Solo Eric mi sente e se lo fa ripetere due volte. "In che senso doping?" mi chiede tendendosi come tendine d'Achille. "In Italia spesso succede che alcuni calciatori spariscano dalla circolazione per mesi, così, all'improvviso. Sui giornali si legge di infortuni d'allenamento, ma questi infortuni non vengono mai spiegati nel dettaglio. Sono vaghi come i tempi di recupero. E poi ci sono le ricadute, continue, fastidiose e assai frequenti. Infine il dimenticatoio. Questi giocatori si danno per irrecuperabili, afflitti da mali misteriosi e cronici ai quali tifosi e stampa si rassegnano. Ecco, io ogni volta che fiuto una di queste storie, penso si tratti di casi di doping scoperti dalle società, di fiumi di cocaina che si tramutano in distorsioni o pubalgie. L'atleta viene ritirato dalle scene per un po' al fine, se possibile, di pulirlo definitivamente. Ecco, il caso di Liu Xiang che sparisce da ogni palinsesto sportivo per mesi e si presenta all'appuntamento della vita senza neanche correre, un po' mi puzza di doping. Di che doping non so, ma mi puzza".

Sussurro queste cose in un francese arrivato fuori forma all'evento, ma Eric mi tallona con gli occhi, si volta a guardare l'allenatore ancora in lacrime e a voce troppo alta esclama "doping! peut etre" Siamo in penultima fila e davanti non lo sente nessuno, neanche la Audisio. Ma lì c'è Zhu, la mia seconda guida, che parla francese e guarda Eric malamente, s'allontana di 10 file e torna con due tizi in giacca e cravatta che ci si avvicinano con passo di marcia ai limiti del regolamento. "Doping!" riesclama Eric voltandosi verso di me, "peut etre", riflette ancora a voce troppo alta fissandomi estasiato fino all'ennesimo, solitario e finale "genial" di giornata.

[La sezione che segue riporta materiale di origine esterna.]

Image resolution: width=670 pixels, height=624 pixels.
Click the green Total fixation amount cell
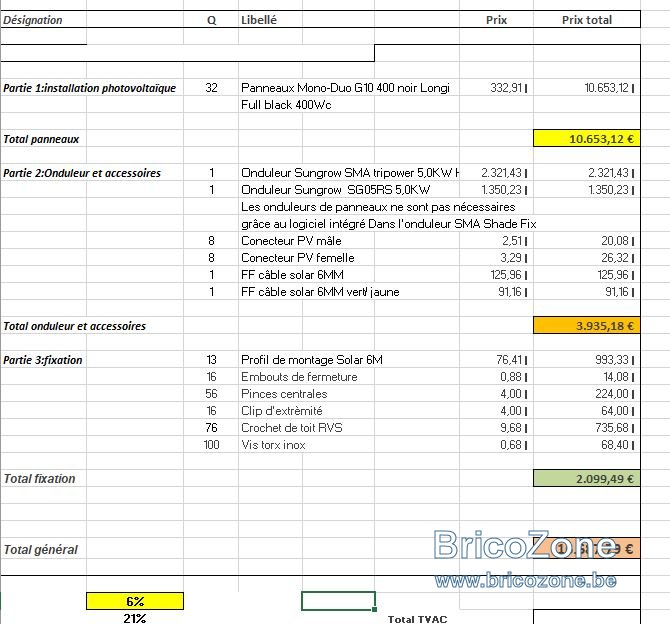587,478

Eric ora è pronto, la storia c'è, i suoi capi valloni e fiamminghi saranno contenti. Eric sta per immergersi nelle torbide acque della propria notizia. Mentre i due uomini lo pagaiano fuori dalla sala stampa, i suoi occhi mi guardano brillando di paura. Entrare nel dolore di un popolo non è poi così difficile. Ma può avere conseguenze scomode.